__Ziel der Übung__:
Wandle die Zeilen der Daten von der Zeile mit „You are a computer-use“ bis zur Zeile mit „(x=230, y=811)“, beide eingeschlossen, in eine nummerierte Liste ohne Leerzeilen um. Lass die Bilder in der Antwort weg.

__Die Daten__:
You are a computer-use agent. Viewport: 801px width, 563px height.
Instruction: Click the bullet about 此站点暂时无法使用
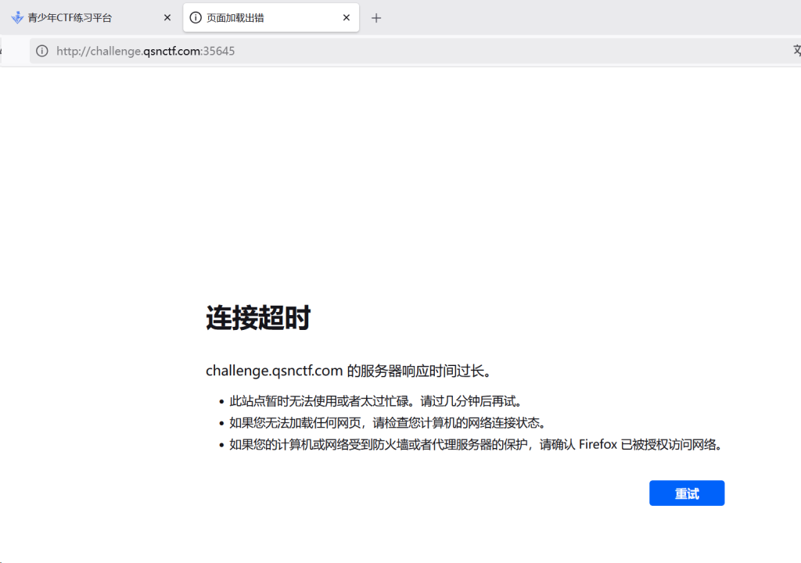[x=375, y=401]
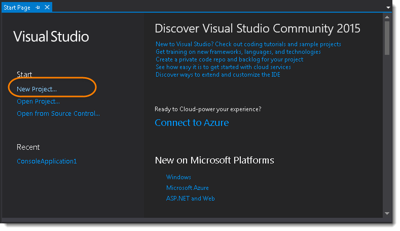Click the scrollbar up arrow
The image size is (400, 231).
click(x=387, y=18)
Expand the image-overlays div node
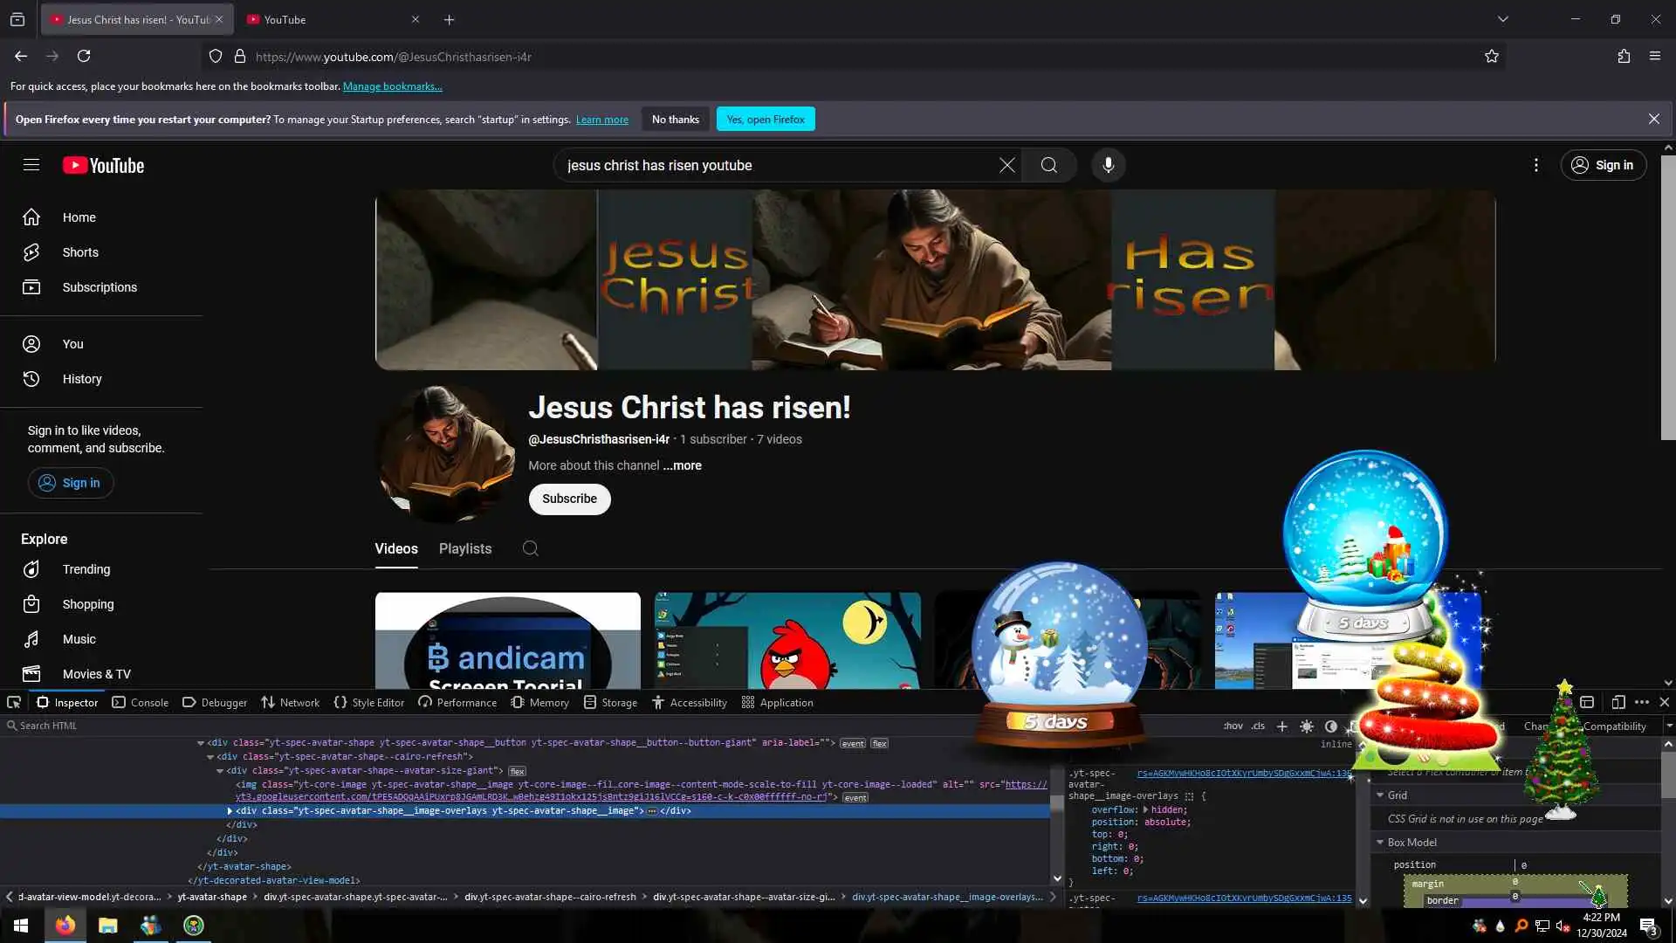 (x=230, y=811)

--

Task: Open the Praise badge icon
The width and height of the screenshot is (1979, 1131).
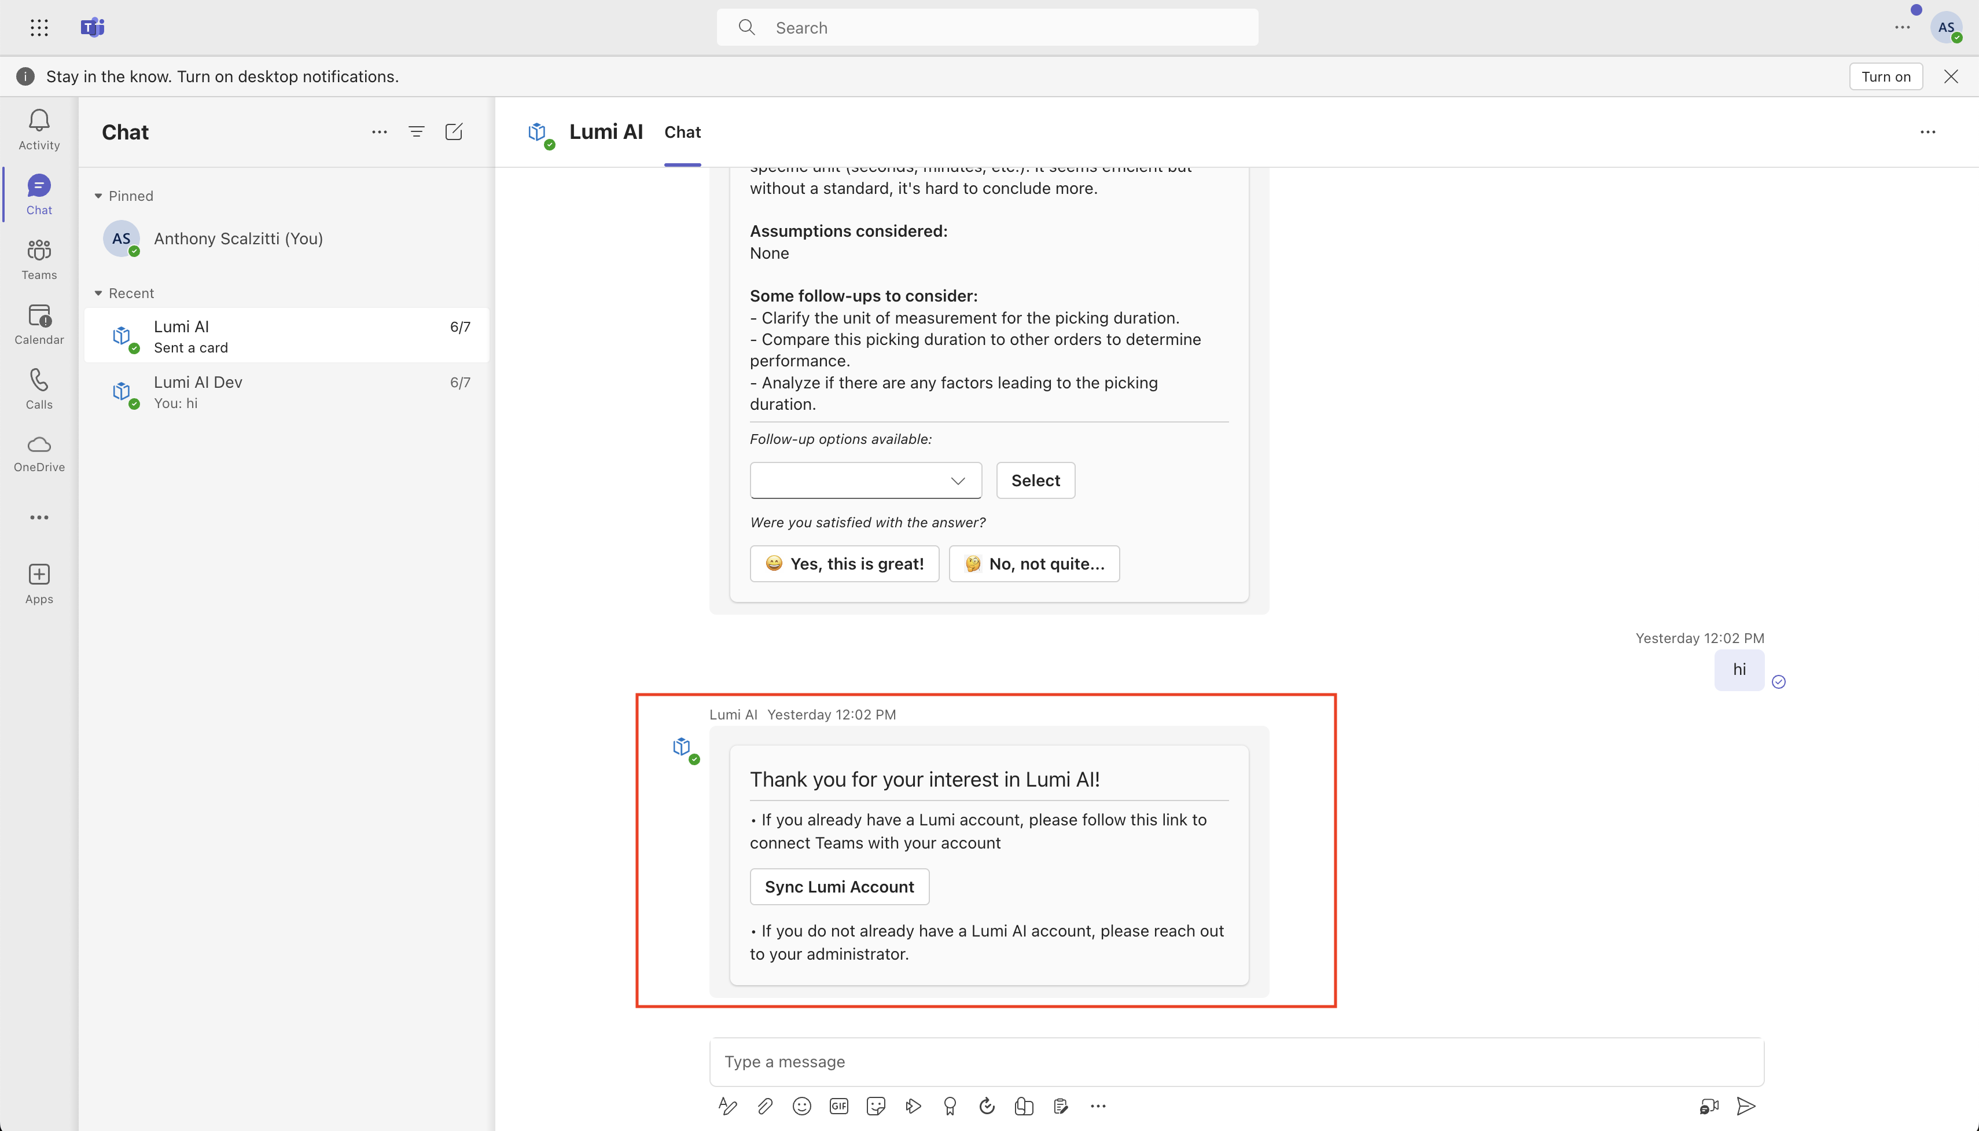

__Die Lösung__:
1. You are a computer-use agent. Viewport: 801px width, 563px height.
2. Instruction: Click the bullet about 此站点暂时无法使用
3. [x=375, y=401]
4. Click the scrollbar up arrow
5. The image size is (400, 231).
6. click(x=387, y=18)
7. Expand the image-overlays div node
8.  (x=230, y=811)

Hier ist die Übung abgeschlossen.